The Dark Knight Rises n’est pas le fruit d’une vision singulière. Il est la traduction de ce qui semble être un désir trouble mêlant volonté de puissance et envie de chaos. Contrairement à une vision partagée qui offre un cadre d’invention aux acteurs et à l’image, le désir de Nolan quant à lui les assèche. Il est tellement clos sur lui-même qu’il ne peut plus rien offrir au hasard ou au dialogue avec l’autre. Dans The Dark Knight Rises, que ce soit le récit ou bien la réalisation, tout dans ce film s’écrit sous le signe du rapport de forces. Batman contre Bane pour l’opposition frontale, mais aussi Bruce Wayne contre Alfred le soutien de toujours, ou contre Catwoman l’enjeu de séduction d’une sorte d’alter ego. Le rapport de forces qui structure le récit se retrouve dans la réalisation. La maîtrise de l’information est totale et empêche l’image de vivre par elle-même. Elle y est totalement instrumentalisée et n’a rien à proposer d’autre que ce que Nolan veut lui faire dire, à savoir l’opposition de forces. Les voix ne prêtent leur timbre qu’à des dialogues fonctionnels qui servent surtout à donner du crédit psychologique à l’histoire. Que d’aveux des uns et des autres ! Que ce soit Gordon, Miranda, Blake, Selina, Bane ou Bruce, tout le monde passe son temps à se justifier ! Les corps et les expressions des acteurs sont contraints et appauvris également. A part peut-être pour Anne Athaway à de très rares moments, on sent que les acteurs font le boulot, mais rien de plus. Dans la chorégraphie des combats par exemple, on voit nettement certains figurants qui attendent bien sagement le moment décidé pour recevoir un coup (comme lorsque Batman vient aider Catwoman sur les toits de Gotham… à force, les scènes de combat en deviennent drôles). Côté personnages principaux, il n’est sans doute pas anodin que les femmes soient chargées d’apporter surprise et souplesse à l’histoire, ou à l’image. Mais le double jeu reste téléphoné. Marion Cotillard et Anne Hathaway ont beau être d’excellentes actrices, leur talent ici ne sert qu’à assouplir un peu la gaine dans laquelle Nolan les contient.

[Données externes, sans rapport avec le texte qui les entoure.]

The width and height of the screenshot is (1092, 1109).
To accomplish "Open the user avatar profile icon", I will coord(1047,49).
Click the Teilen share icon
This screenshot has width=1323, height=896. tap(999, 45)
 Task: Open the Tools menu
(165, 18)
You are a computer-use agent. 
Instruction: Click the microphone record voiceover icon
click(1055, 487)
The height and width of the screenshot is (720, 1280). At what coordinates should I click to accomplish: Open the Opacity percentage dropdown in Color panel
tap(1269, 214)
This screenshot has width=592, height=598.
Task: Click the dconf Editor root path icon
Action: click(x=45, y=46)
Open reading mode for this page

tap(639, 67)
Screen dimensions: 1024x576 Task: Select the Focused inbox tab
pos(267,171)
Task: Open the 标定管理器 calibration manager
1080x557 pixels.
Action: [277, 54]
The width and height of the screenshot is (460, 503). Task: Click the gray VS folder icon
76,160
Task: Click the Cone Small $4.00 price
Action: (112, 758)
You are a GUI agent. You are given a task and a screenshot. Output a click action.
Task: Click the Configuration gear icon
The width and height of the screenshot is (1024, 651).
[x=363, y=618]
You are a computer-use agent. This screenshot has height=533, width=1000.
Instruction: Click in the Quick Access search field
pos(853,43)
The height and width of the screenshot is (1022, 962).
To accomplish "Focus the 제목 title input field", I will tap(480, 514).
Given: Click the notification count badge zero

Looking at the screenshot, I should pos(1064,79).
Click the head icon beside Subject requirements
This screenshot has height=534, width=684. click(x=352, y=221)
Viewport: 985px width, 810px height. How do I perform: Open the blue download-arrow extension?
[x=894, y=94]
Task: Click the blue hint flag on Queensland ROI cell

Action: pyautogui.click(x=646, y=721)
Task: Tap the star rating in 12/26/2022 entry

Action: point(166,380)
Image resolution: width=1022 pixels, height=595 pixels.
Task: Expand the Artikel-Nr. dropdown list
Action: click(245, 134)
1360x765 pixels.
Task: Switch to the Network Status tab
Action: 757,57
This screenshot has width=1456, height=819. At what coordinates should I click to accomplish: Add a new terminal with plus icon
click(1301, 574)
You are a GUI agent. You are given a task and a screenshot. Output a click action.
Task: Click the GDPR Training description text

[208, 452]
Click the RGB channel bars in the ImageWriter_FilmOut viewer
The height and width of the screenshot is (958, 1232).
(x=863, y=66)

Cela vaut d’ailleurs pour l’ensemble de la distribution. Que ce soit la vieille garde cinq étoiles que composent Gary Oldman, Michael Caine, Morgan Freeman et Matthew Modine, ou les plus jeunes comme Tom Hardy, la qualité des acteurs se voit à leur capacité à ne pas trop tomber dans le ridicule (le pauvre Modine est servi !). Ils servent tous un désir qui leur est extérieur, sans pouvoir rien inventer en lien avec lui, un désir qui finalement reproduit les travers bien connus du film d’action alors qu’il semblait vouloir les éviter. La complexité factice des personnages masque surtout des contradictions criantes et faciles qui privent les caractères d’une réelle épaisseur. Bane se veut anarchiste tout en maintenant une relation de pouvoir avec Gotham. Il n’est pas l’insondable et pur agent du chaos que pouvait être le Joker dans l’opus précédent. Bruce Wayne est pétri de pulsions suicidaires mais grâce à une pirouette psychologique et scénaristique il s’en trouve finalement débarrassé et peut assurer l’essentiel, c’est-à-dire le spectacle et maintenir l’espoir. Personnages comme acteurs, ils ne partagent rien d’une vision de cinéma proposé par un auteur singulier, ils ne font que lui obéir dans ses contradictions. Du coup la fin devient inéluctable : Batman d’un côté et Nolan de l’autre, de plus en plus sourds à leurs soutiens respectifs, doivent au bout du compte vaincre toutes les résistances potentielles, qu’elles viennent de Bane, de Selina ou d’Alfred pour le premier, ou pour le second des acteurs, du producteur ou de l’image elle-même.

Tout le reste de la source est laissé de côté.